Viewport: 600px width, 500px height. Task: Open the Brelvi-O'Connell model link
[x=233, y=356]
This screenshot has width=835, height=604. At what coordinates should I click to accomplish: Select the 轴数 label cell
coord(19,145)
...
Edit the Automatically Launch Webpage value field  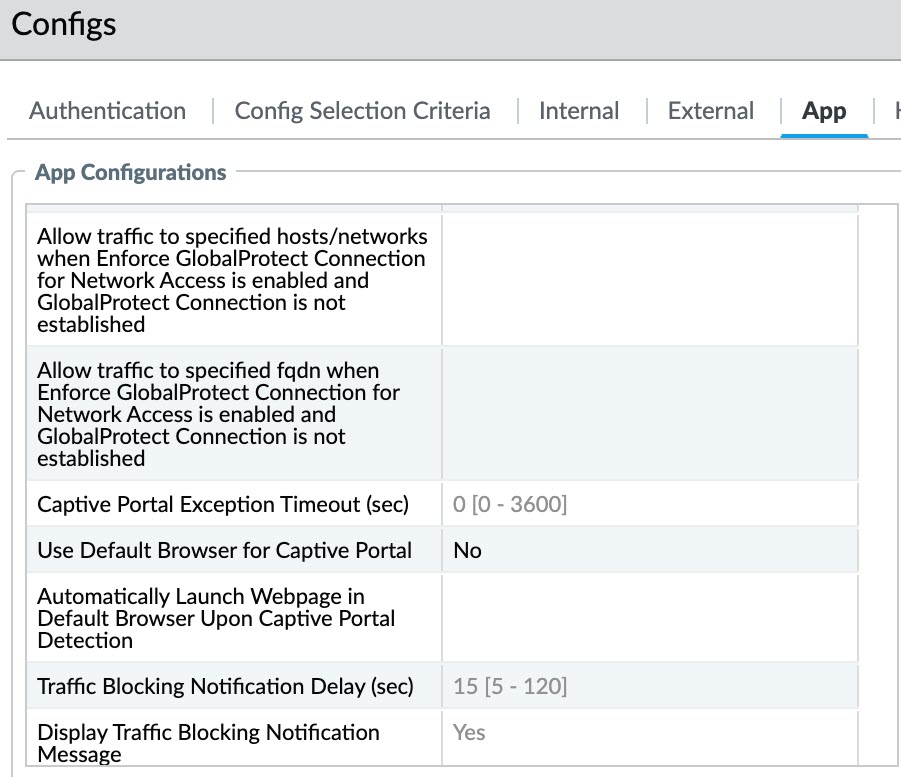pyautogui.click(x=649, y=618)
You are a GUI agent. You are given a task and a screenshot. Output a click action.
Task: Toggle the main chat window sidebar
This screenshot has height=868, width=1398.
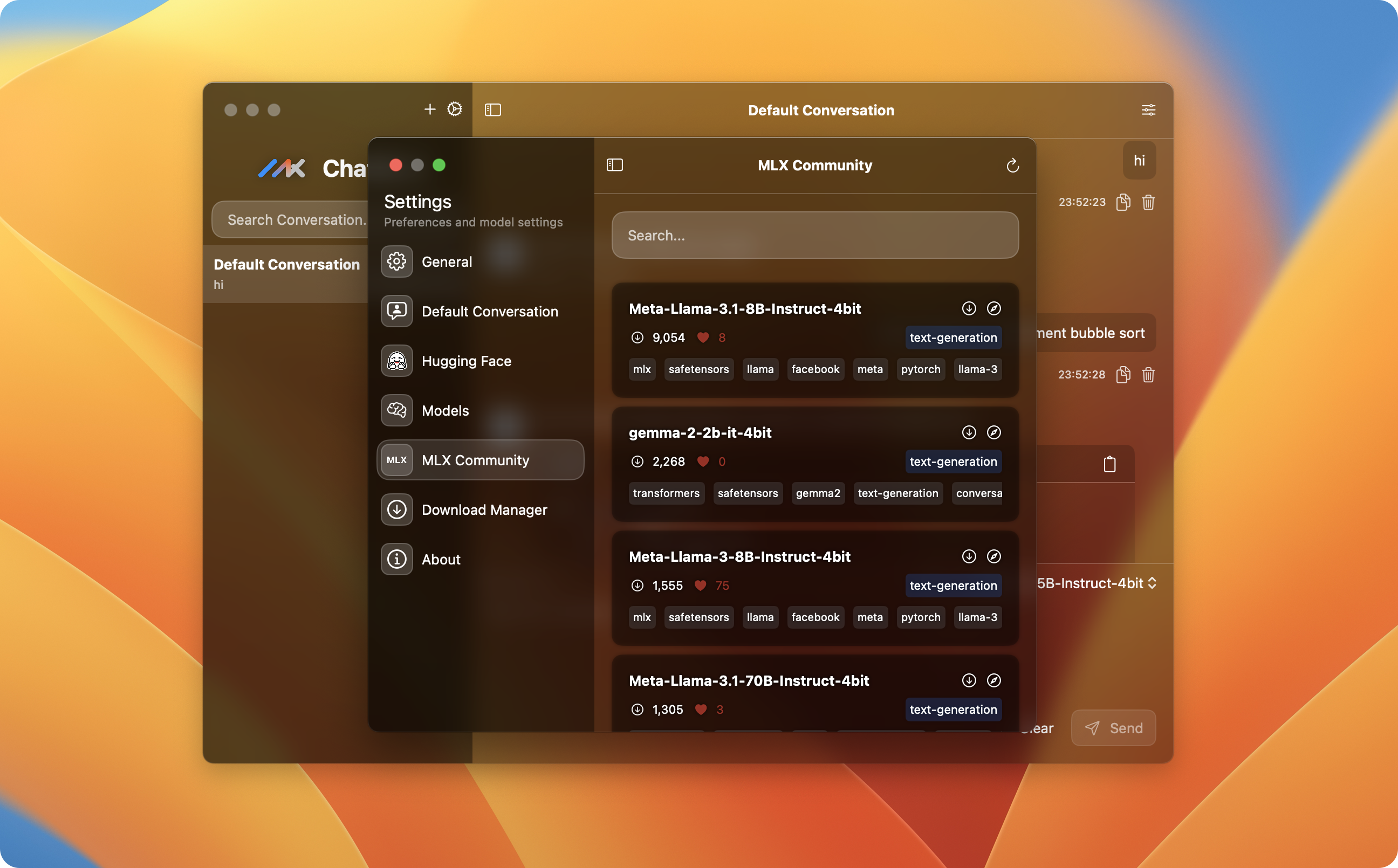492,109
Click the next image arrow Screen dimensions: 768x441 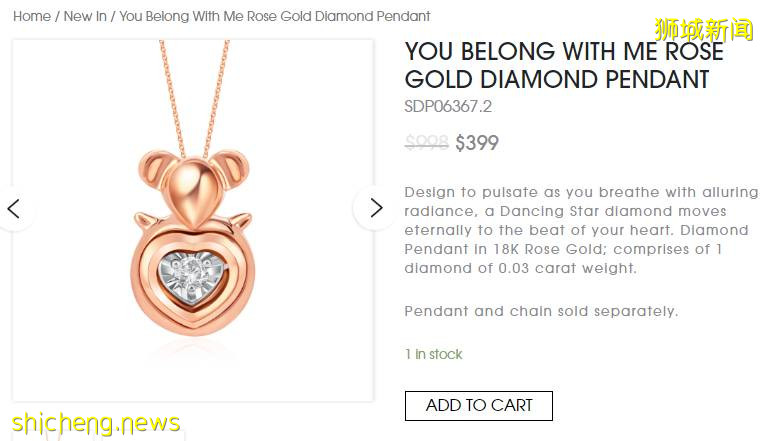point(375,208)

● **TASK GOAL**
Give the entries from the line with "Viewport: 600px width, 500px" through the line with "coord(19,145)" as a Markdown table with columns Row and Line, numbering each line and skipping any blank ones.

● **REPLY**
| Row | Line |
|---|---|
| 1 | Viewport: 600px width, 500px height. Task: Open the Brelvi-O'Connell model link |
| 2 | [x=233, y=356] |
| 3 | This screenshot has width=835, height=604. At what coordinates should I click to accomplish: Select the 轴数 label cell |
| 4 | coord(19,145) |